“I wanted to do an anti-Czech movie,” exclaimed director Slávek Horák of his Oscar foreign language submission “Home Care” at TheWrap’s Screening Series on Tuesday.
Not that there’s anything cruel directed at Czechs in his debut film, a tragicomedy that celebrates the quirky slivovitz sippers of his South Moravian hometown, which he called “redneck-ish in a good way.”
Speaking with moderator and TheWrap awards editor Steve Pond at Los Angeles’ Landmark Theater, the first-time Czech filmmaker sees “Home Care” as a point scored for the humane values of the 1960s Czech New Wave (Miloš Forman, Jiří Menzel, Ivan Passer) — and against today’s genre-happy Czech cinema.
“People weren’t seeing the personal films anymore,” said Horák. “They overuse music in a very, very bad way, just to wash over the film and force emotions on you, most of the current Czech movies. I wanted to do the exact opposite.” So Horák scattered scenes with music — a wedding, dance classes — throughout the film, and used no score at all.

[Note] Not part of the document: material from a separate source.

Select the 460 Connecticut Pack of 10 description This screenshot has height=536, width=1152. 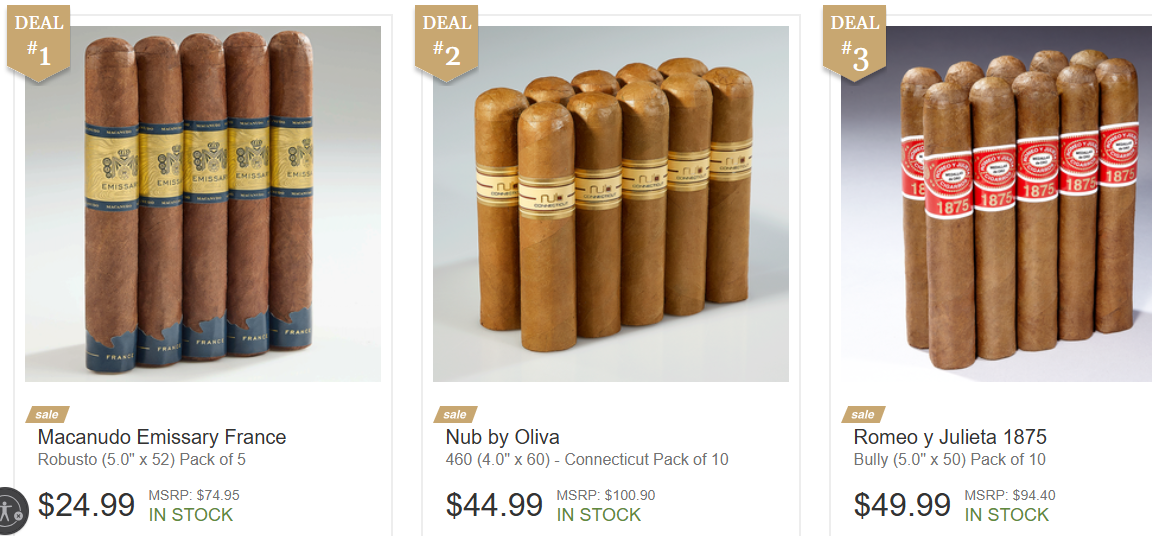point(587,460)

The film won Alena Mihulová the Best Actress award at July’s Karlovy Vary festival. Her character, a nurse who does housecalls, and her slivovitz-loving husband are based on the director’s parents. Mihulová even wears Horák’s mom’s clothes in the film.
Asked if he expected his 92-minute debut script and film, shot for $800,000 on handheld cameras with available light in 27 days, to be in the Oscar race, Horák said, “No, no. Crazy! This little movie shot at my parents’ house!”
Making his Academy Awards selection all the more improbable, Horák, 40, is a film-establishment outsider who directed commercials for 20 years.
“The only thing I took from commercials was that I didn’t want [‘Home Care’] to look like a commercial,” said Horák. “I didn’t want to show off what I’d learned with the camera movements and all the fancy stuff; I wanted to keep it as authentic and simple as possible. My DP was crying every day, because it’s his first movie too, and he wanted to show off how good he is, like by how he could light a church. I said, ‘No, exactly not.’”
Horák held a plumwood tray containing shot glasses brimming with a slivovitz-like liquid, and asked screening attendees to ask him a question followed by a shot. “You can drink and drive a little in the U.S., no?” he joked.
Asked whether he shares his leading heroine’s New Age healing beliefs — inspired by Horák’s former live-in girlfriend and 20-year costume director — Horák said, “There are things you can’t explain, you can’t prove. I guess it depends on how open you are. You have to be open to it to let it in.”